##### Supplied data #####

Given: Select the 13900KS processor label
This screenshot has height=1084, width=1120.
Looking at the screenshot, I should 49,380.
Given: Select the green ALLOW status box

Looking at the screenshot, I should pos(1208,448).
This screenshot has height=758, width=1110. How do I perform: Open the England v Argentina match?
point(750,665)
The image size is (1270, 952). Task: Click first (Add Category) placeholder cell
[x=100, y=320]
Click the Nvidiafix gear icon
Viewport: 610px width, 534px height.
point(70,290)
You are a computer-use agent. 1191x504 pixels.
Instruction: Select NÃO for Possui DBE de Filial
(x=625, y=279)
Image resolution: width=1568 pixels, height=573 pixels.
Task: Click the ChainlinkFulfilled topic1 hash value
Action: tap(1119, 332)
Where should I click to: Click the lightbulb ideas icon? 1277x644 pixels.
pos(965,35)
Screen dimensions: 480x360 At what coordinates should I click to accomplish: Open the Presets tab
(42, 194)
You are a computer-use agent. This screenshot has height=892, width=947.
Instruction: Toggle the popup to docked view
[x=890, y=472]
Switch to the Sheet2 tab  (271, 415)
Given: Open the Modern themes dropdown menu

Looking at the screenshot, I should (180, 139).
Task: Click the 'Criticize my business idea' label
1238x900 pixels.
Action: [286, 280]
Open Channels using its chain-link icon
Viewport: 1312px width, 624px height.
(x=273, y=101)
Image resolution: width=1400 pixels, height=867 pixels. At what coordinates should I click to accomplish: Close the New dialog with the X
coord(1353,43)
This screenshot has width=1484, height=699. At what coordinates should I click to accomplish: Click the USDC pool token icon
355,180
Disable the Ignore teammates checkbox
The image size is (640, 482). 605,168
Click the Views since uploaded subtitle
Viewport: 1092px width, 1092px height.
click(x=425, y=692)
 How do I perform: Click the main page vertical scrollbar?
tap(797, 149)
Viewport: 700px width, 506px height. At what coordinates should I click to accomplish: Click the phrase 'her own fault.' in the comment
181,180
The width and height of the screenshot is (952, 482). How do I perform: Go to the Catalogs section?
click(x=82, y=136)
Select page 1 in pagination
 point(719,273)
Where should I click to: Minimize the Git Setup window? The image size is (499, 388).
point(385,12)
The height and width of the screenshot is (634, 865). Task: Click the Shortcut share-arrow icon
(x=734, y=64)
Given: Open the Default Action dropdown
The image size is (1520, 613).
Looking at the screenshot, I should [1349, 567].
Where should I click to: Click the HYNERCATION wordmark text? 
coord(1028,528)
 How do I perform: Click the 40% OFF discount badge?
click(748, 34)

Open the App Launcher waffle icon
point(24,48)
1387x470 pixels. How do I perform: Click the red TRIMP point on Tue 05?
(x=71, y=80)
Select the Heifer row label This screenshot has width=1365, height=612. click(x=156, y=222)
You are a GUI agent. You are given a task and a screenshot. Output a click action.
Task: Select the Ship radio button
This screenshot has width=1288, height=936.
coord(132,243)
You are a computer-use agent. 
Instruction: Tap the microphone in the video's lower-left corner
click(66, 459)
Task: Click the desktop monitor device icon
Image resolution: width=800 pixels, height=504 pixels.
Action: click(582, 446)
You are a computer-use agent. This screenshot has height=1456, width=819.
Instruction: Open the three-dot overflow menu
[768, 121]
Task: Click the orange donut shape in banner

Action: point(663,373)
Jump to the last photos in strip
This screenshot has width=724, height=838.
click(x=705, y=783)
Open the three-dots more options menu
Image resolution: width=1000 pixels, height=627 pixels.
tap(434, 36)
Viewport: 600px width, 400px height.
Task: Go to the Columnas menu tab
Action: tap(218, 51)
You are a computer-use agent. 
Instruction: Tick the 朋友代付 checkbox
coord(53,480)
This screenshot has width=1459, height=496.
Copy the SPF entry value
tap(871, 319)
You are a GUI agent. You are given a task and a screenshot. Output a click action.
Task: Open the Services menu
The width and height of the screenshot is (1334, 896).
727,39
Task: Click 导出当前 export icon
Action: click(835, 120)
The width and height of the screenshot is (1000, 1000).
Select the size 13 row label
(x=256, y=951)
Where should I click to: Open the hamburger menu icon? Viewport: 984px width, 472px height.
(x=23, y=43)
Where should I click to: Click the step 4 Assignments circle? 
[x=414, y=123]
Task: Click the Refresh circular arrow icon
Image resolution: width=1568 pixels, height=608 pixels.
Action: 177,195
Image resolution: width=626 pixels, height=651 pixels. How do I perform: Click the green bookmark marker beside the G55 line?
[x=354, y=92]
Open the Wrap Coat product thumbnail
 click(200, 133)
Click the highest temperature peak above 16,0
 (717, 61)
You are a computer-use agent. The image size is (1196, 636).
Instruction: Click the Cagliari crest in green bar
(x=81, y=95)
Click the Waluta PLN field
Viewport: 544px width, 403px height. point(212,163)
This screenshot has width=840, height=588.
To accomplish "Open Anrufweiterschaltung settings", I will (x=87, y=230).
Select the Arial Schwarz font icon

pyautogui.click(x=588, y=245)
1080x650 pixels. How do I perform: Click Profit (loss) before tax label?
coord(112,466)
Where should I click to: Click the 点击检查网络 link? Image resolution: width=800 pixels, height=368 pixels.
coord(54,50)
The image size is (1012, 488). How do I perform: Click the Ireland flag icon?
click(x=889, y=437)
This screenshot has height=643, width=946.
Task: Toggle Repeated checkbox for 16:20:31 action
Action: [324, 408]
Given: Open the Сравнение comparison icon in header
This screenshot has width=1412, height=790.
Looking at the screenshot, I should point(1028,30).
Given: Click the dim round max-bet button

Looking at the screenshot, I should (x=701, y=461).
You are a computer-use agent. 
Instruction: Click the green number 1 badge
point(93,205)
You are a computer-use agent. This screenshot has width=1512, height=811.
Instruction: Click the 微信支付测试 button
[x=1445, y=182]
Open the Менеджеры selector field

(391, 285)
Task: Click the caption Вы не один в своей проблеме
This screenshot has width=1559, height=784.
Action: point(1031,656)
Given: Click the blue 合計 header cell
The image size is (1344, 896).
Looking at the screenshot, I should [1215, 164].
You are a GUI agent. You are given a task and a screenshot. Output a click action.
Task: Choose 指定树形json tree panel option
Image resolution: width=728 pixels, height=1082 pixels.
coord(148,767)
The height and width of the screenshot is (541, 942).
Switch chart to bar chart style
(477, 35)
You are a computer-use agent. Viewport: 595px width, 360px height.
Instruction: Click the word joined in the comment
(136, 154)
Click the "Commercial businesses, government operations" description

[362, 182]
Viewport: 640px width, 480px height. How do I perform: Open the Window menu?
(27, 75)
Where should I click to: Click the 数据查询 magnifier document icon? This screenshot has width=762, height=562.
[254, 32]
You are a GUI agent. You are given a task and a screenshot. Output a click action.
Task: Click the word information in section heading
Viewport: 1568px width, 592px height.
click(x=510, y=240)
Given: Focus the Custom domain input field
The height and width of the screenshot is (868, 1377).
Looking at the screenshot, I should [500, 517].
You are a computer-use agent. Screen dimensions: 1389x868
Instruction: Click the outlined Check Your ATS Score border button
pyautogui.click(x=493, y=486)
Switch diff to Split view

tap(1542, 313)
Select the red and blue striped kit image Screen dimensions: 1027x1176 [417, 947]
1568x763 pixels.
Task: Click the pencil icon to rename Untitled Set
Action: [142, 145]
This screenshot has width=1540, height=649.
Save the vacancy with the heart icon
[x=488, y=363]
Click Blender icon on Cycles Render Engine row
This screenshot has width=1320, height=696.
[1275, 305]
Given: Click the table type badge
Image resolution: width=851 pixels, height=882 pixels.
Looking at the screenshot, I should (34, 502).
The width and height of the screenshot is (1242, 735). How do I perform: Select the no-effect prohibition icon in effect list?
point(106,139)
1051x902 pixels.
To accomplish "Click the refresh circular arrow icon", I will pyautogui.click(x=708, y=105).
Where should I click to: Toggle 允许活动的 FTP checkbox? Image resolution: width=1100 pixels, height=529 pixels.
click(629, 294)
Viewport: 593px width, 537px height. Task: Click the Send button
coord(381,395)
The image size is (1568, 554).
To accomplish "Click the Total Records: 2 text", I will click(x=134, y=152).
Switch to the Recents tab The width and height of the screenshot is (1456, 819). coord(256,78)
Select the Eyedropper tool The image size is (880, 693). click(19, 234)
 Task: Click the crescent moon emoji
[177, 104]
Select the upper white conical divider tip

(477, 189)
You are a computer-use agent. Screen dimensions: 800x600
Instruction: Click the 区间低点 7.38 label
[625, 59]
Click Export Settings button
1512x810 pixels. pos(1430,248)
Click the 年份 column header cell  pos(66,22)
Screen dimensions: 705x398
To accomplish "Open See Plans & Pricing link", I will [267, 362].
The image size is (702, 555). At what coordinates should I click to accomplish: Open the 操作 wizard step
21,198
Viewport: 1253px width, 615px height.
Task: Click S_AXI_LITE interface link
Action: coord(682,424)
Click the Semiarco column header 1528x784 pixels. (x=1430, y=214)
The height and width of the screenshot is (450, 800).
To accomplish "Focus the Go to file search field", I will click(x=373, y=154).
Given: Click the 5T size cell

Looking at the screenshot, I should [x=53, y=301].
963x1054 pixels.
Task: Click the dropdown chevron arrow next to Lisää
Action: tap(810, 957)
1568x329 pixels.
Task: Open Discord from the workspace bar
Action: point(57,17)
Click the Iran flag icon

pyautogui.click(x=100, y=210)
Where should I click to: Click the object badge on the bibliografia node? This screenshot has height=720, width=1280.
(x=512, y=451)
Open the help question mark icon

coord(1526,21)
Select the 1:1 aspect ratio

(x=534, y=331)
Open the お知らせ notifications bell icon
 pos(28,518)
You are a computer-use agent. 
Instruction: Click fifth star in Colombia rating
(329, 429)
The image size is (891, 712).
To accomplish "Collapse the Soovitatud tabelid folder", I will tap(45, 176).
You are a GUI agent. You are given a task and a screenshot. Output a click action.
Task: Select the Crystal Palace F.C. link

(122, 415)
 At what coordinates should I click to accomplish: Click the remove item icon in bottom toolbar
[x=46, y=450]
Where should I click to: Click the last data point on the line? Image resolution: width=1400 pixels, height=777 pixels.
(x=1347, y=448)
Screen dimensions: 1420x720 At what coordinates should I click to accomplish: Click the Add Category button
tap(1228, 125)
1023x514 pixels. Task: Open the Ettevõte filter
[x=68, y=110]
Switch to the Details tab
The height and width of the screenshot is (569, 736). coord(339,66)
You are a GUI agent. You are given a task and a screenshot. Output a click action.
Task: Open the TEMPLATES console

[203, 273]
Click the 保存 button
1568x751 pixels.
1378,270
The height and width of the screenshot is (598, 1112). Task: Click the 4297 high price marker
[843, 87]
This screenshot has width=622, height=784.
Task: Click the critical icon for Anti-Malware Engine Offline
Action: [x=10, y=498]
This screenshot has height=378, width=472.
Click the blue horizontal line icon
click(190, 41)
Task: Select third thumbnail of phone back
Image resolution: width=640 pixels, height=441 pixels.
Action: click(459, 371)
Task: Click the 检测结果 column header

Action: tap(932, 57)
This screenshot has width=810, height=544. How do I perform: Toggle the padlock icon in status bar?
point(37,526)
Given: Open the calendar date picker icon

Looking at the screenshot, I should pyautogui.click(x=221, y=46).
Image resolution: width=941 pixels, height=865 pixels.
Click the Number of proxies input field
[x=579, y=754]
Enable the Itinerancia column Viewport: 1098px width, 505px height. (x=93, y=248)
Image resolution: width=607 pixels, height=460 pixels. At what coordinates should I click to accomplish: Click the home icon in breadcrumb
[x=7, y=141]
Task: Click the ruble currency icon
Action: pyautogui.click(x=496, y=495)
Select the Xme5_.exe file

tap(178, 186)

#####

Which lines run from the one holding "Click the Nvidiafix gear icon" through the one holding "has height=892, width=947." in the records above? Repeat them exactly, both included, and nothing more.

(Exercise result)
Click the Nvidiafix gear icon
Viewport: 610px width, 534px height.
point(70,290)
You are a computer-use agent. 1191x504 pixels.
Instruction: Select NÃO for Possui DBE de Filial
(x=625, y=279)
Image resolution: width=1568 pixels, height=573 pixels.
Task: Click the ChainlinkFulfilled topic1 hash value
Action: tap(1119, 332)
Where should I click to: Click the lightbulb ideas icon? 1277x644 pixels.
pos(965,35)
Screen dimensions: 480x360 At what coordinates should I click to accomplish: Open the Presets tab
(42, 194)
You are a computer-use agent. This screenshot has height=892, width=947.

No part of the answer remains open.